Open aaronbrethorst opened 7 years ago

aaronbrethorst commented 7 years ago

This is a tracking task that needs to be fleshed out and split into multiple subtasks.

I've been asked by users on several occasions to let them better track when they are approaching their final destination. I can imagine this might be decomposed into a few different stories:

Look into the location manager region monitoring capabilities to see how these might be done: https://developer.apple.com/reference/corelocation/cllocationmanager

This library would be useful and save me some trouble here: https://github.com/malcommac/SwiftLocation

aaronbrethorst commented 6 years ago

I bet I could do this pretty easily and without a lot of battery impact by geofencing the destination. here's a library that looks like it could help with the geofencing: https://github.com/benzamin/BBLocationManager

barbeau commented 3 years ago

FWIW, we have "destination reminders" on OBA Android that is effectively this feature: https://github.com/OneBusAway/onebusaway-android/blob/master/DESTINATION_REMINDERS.md

It's actually a generalized port of some of our previous research at USF designed to help individuals with intellectual disabilities use public transportation by providing precise reminders of where to exit the transit vehicle.
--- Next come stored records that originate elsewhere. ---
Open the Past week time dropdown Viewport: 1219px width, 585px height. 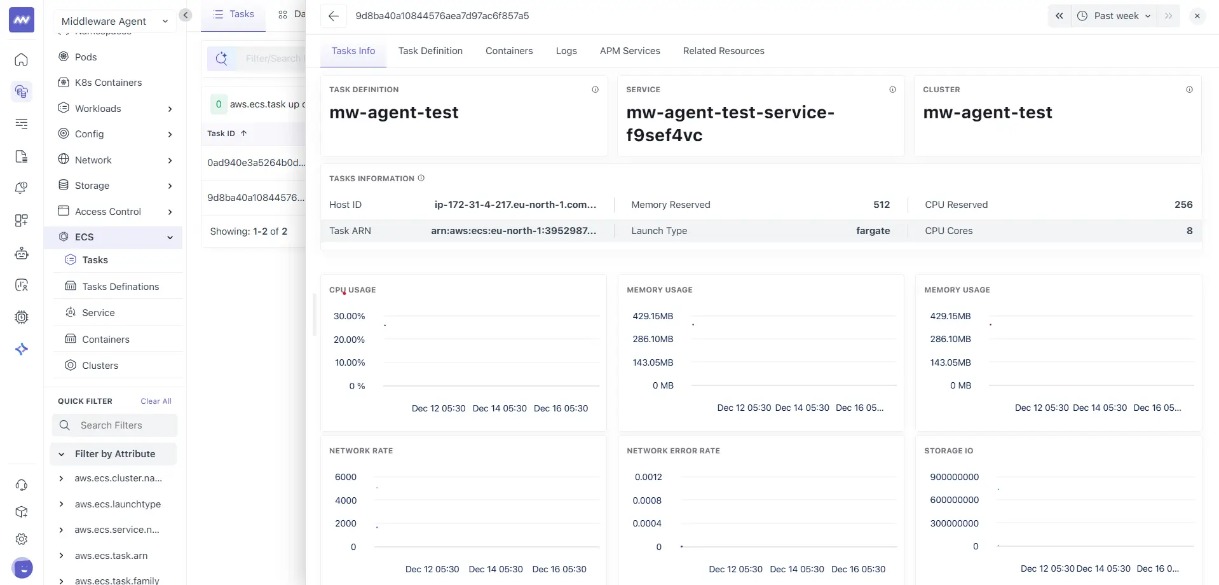click(x=1115, y=16)
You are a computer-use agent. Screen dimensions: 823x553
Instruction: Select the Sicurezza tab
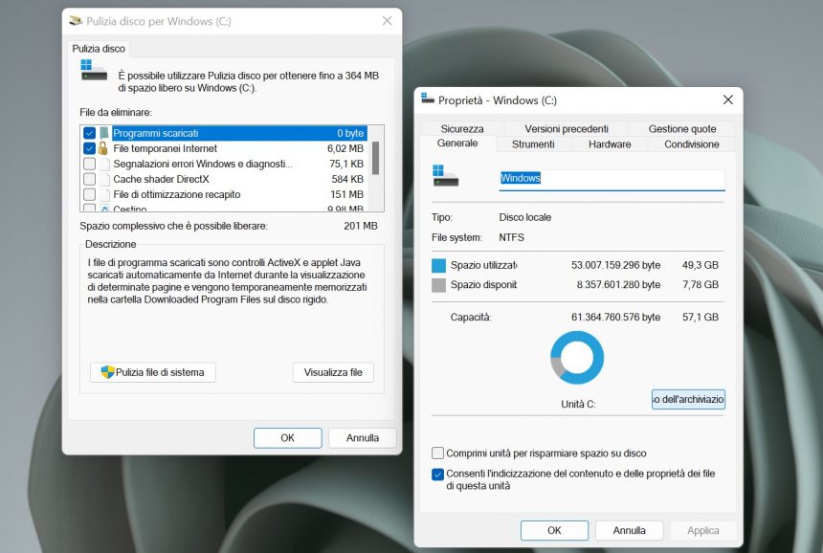[x=462, y=128]

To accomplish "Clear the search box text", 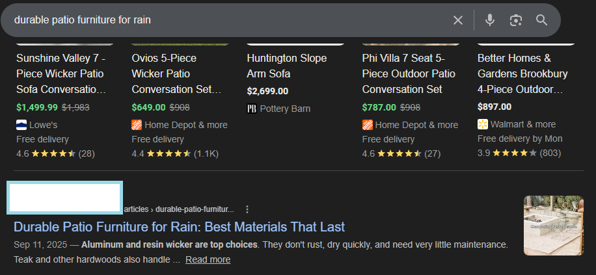I will coord(458,20).
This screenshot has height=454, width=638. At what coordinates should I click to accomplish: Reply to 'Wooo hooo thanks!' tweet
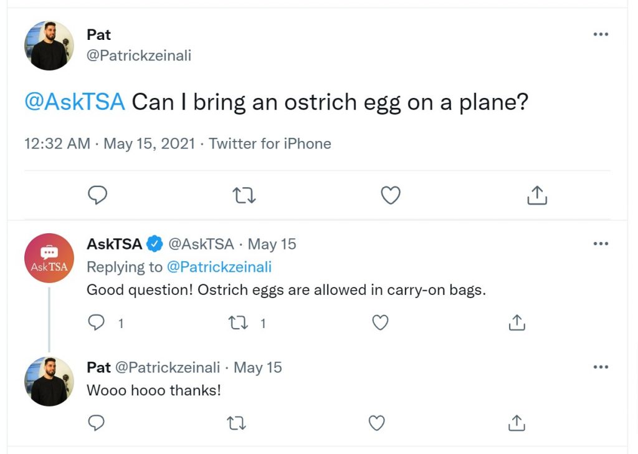[x=97, y=423]
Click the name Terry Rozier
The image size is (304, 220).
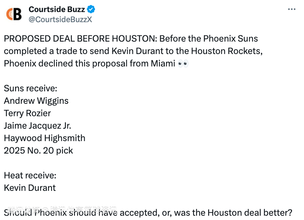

There is a description of the project with a YouTube video here: https://www.usf.edu/news/2019/federally-funded-technology-eases-fears-for-riders-too-nervous-to-take-the-bus.aspx

Battery impact is definitely a concern when using GPS, but we ended up relying on GPS because of precision and accuracy requirements. We also designed an algorithm to detect the exact vehicle departure from the stop prior to your destination stop, which is patented by USF - but we convinced USF to allow us to use the algorithm and open-source the software within OBA. If you're interested in checking out the algorithm and the main navigation logic it's in this class: https://github.com/OneBusAway/onebusaway-android/blob/master/onebusaway-android/src/main/java/org/onebusaway/android/nav/NavigationServiceProvider.java

We also collected a lot of GPS data and annotated each trip on the exact coordinates that should trigger our "Get ready" and "Exit the vehicle now" audio/vibration reminders and implemented unit tests based on this data (so we know if any changes to the nav logic breaks behavior on real data). That data might be useful for automated testing on iOS regardless of the exact implementation of the feature, and is all the nav_trip*.csv files here: https://github.com/OneBusAway/onebusaway-android/tree/master/onebusaway-android/src/androidTest/res/raw

...with the navigation unit tests being implemented here: https://github.com/OneBusAway/onebusaway-android/blob/master/onebusaway-android/src/androidTest/java/org/onebusaway/android/nav/test/NavigationTest.java

A key concern on Android is the variability of GPS/location quality depending on devices, so we also built a feedback feature into the app so that users in the real-world could give us a thumbs up or down and notes on how the algorithm performed in the wild, with the data (user feedback and GPS log of trip, optionally) being uploaded to Firebase. To be honest, though, this hasn't been active as a USF research project for a while so we haven't done much with the user feedback yet. It would be cool to have this kind of feedback data for iOS too, although I would imagine that device variability concerns aren't as great on iOS. See this page for more details on how the feedback feature is implemented.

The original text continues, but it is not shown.